Each file contains the timestamp it was downloaded at in the filename:

$ ls data
bootstrap-static-2018-09-12T0851Z.json
bootstrap-static-2018-09-12T0852Z.json
bootstrap-static-2018-09-12T1452Z.json
bootstrap-static-2018-09-13T0220Z.json
bootstrap-static-2018-09-13T0856Z.json
bootstrap-static-2018-09-13T2056Z.json
bootstrap-static-2018-09-14T0856Z.json
bootstrap-static-2018-09-14T2056Z.json
bootstrap-static-2018-09-15T0856Z.json
bootstrap-static-2018-09-15T2056Z.json
...

I was able to extract the date from the filename using the following strptime pattern in Python:

>>> from datetime import datetime
>>> def extract_timestamp(filename):
...     return datetime.strptime(filename, 'bootstrap-static-%Y-%m-%dT%H%MZ.json')
... 
>>> extract_timestamp('bootstrap-static-2018-09-15T2056Z.json')
datetime.datetime(2018, 9, 15, 20, 56)

Example visualisations

As an experiment to see what I could do with the data, I loaded it into Elasticsearch and made some graphs with Kibana (I'll write about how I did this in a future post):

Average team value over time

Average team value over time

Average team value over time

Manchester City players are far and away the most expensive—although their value seems to have taken a hit recently—followed by Liverpool as a distant second. The unlucky club with ID 3 just before the tight pack at the bottom that seems to be dropping consistently in value is Arsenal.

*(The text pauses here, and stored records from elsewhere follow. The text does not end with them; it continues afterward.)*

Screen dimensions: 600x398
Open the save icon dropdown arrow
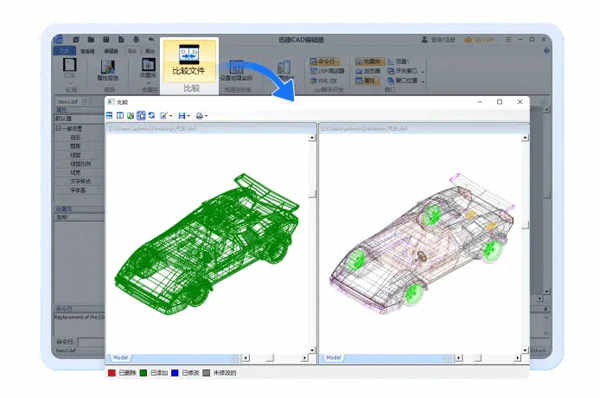189,116
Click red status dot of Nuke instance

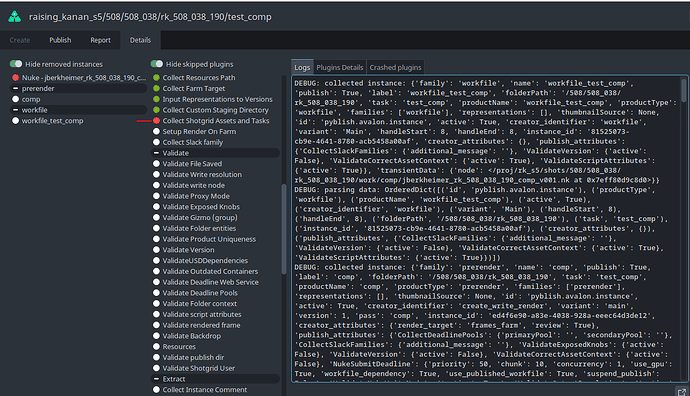click(x=15, y=77)
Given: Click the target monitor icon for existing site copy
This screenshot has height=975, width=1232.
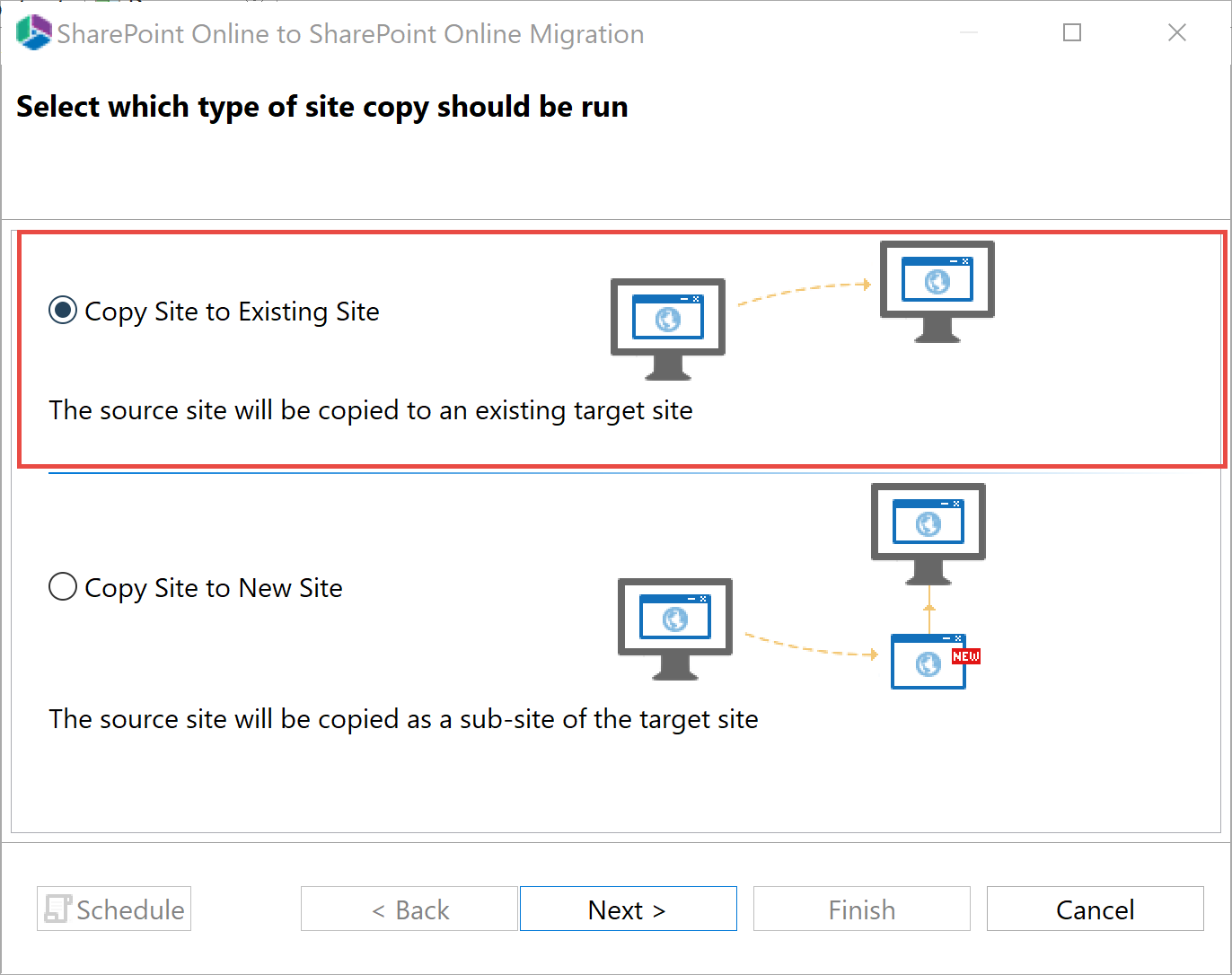Looking at the screenshot, I should [936, 287].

Player value over time (top 10)

Player value over time (top 10)

Player value over time (top 10)

The undisputed top two most valuable players are Mohamed Salah and Harry Kane, with Sergio Agüero in tenuous third place.

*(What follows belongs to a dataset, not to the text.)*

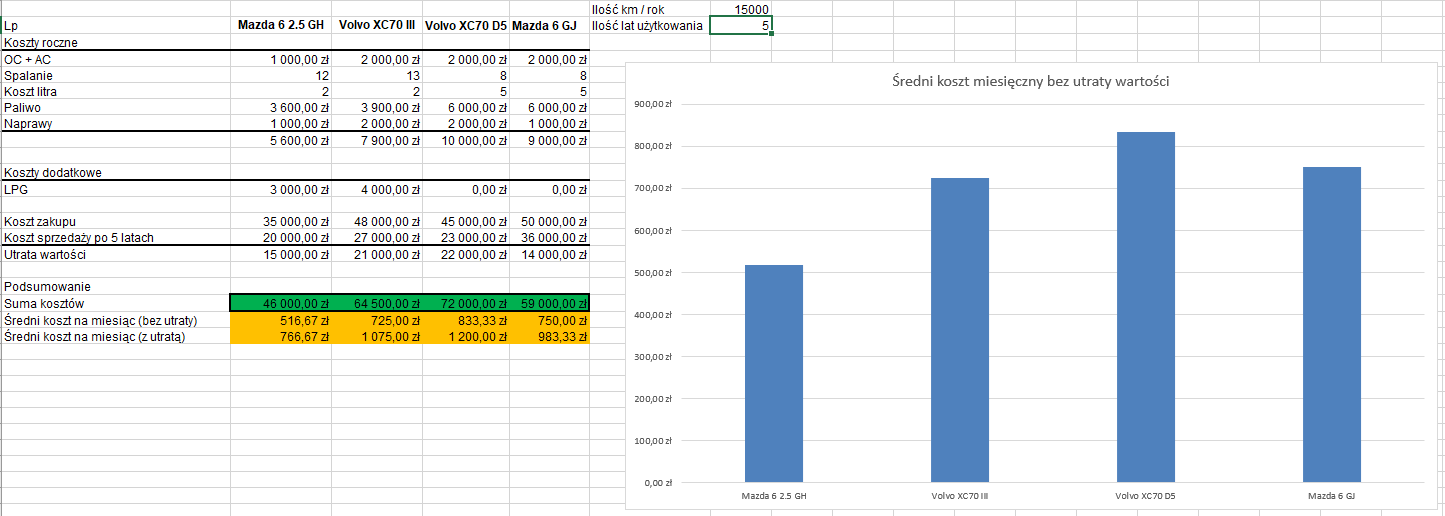Click the green cell showing 72 000,00 zł
Screen dimensions: 1445x516
(466, 303)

Player ownership over time (top 5)

Player ownership over time (top 5)

Player ownership over time (top 5)

Fantasy managers are fickle, as even the most valuable players see their popularity fluctuate wildly. The subject of the precipitous drop in the middle of the graph is Sergio Agüero falling from being owned by more than half of all teams to just a third in a single week.

Salah's ownership vs value over time

Salah's ownership and value over time

Salah's ownership and value over time

While the FPL pricing algorithm is not fully understood, it's heavily influenced by demand. Here, we can see how Salah's price tightly tracks the percentage of teams he is owned by, and this trend applies for most players.